Yannick Rieu: couleurs Coltrane

En entrevue la semaine dernière, Yannick Rieu racontait qu’il perçoit Coltrane comme un être qui était en perpétuelle recherche de nouveaux chemins, tant intérieurs et musicaux.
Photo: Catherine Legault Le Devoir En entrevue la semaine dernière, Yannick Rieu racontait qu’il perçoit Coltrane comme un être qui était en perpétuelle recherche de nouveaux chemins, tant intérieurs et musicaux.

Rendu au rappel de son concert, Yannick Rieu a annoncé que son quartet allait « sortir un peu de Coltrane » et de l’album au programme de la soirée pour plutôt jouer un standard. Puis, en ajustant son saxophone, il ajouta : « Quoiqu’on n’est jamais vraiment rentré dedans. » C’était, précisons, une boutade.

Car Rieu a dirigé samedi à la Cinquième salle (qui était comble) le parfait hommage à Coltrane : loin de l’oeuvre originale — dans le cas présent, Both Directions at Once : The Lost Album, cet album inédit datant de 1963 et révélé l’an dernier —, mais au plus près du sens de la musique du géant américain.

C’est-à-dire ? Plutôt que jouer l’album d’un bout à l’autre, Yannick Rieu a choisi une approche toute coltranienne : s’inspirer de l’oeuvre (dans le cas présent, en conservant comme pivot les courts thèmes mélodiques des pièces) pour explorer tout ce que le jazz compte de couleurs, cela grâce à de longues et vigoureuses improvisations.

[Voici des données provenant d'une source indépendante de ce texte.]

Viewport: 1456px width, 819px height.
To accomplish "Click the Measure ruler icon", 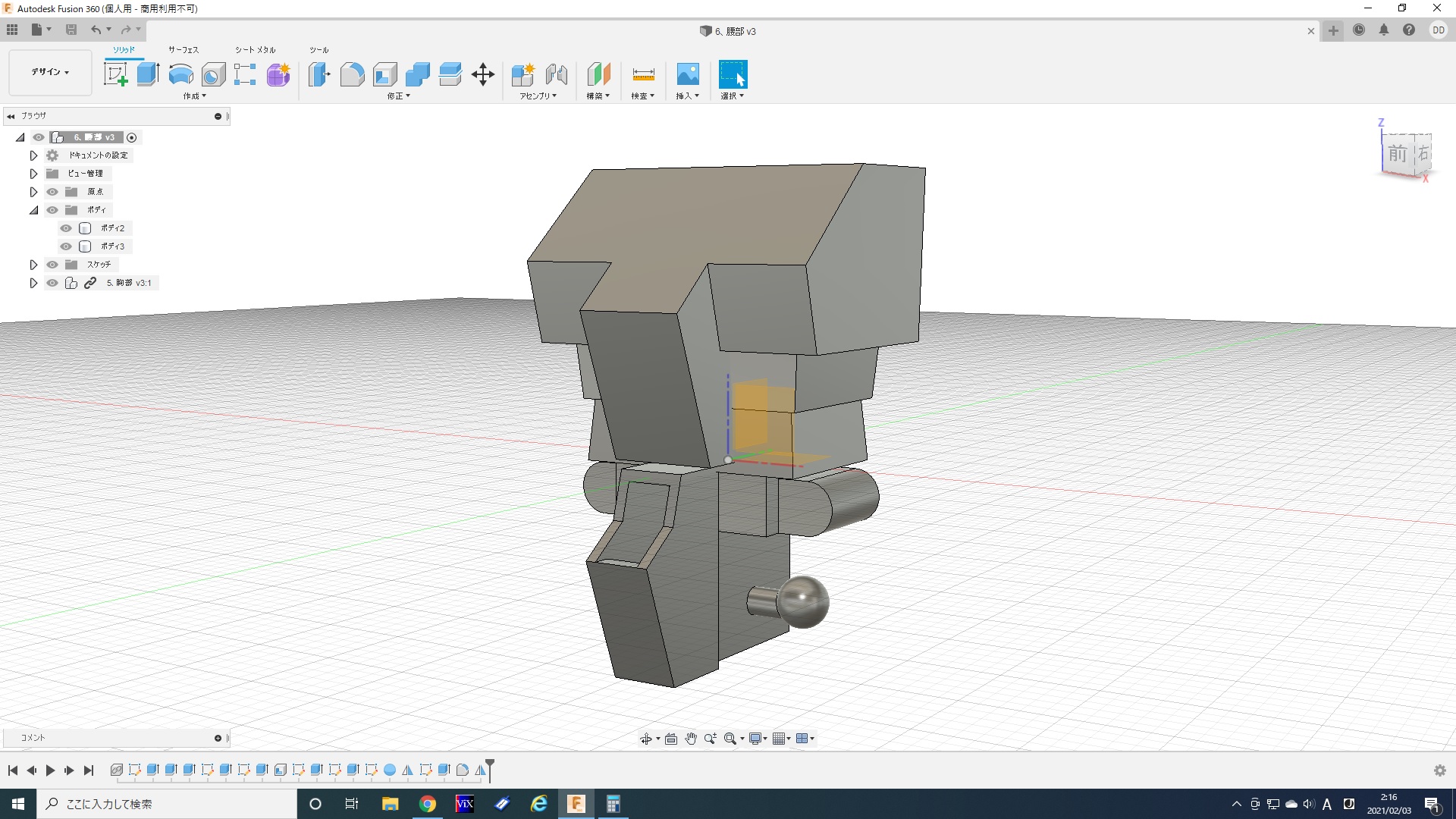I will point(642,74).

Both Directions at Once a donc été un point de départ, une rampe de lancement, le prétexte d’une mise en orbite. Rieu avait suivi la même approche au moment de s’attaquer au colossal album A Love Supreme, il y a quelques années. Et dans les deux cas, c’est ce choix de la liberté absolue qui explique la beauté — la puissance — du résultat.

En entrevue la semaine dernière, Yannick Rieu racontait qu’il perçoit Coltrane comme un être qui était en perpétuelle recherche de nouveaux chemins, tant intérieurs et musicaux. Et qu’il serait « ridicule » de tenter de le copier. C’est donc un quartet totalement affranchi qu’on a trouvé sur scène samedi, et tant mieux.

Avec Jean-Michel Pilc au piano, Rémi-Jean Leblanc à la contrebasse et André White à la batterie, Yannick Rieu (sax ténor et soprano) a exploré des territoires parfois très doux, mais aussi parfois tourmentés. À des séquences blues bien senties, des éclats pas si loin du free ont fusé. Des contrastes, de l’intensité, de la profondeur — splendide et douce version ténor / piano de « Nature Boy ».

Le constat, c’est que John Coltrane a légué beaucoup plus que des albums immémoriaux. Il a laissé en héritage une manière d’approcher la musique pour, toujours, l’amener ailleurs. C’est ce dont le quartet de Yannick Rieu a témoigné samedi. Et en ce sens, il est totalement rentré dedans.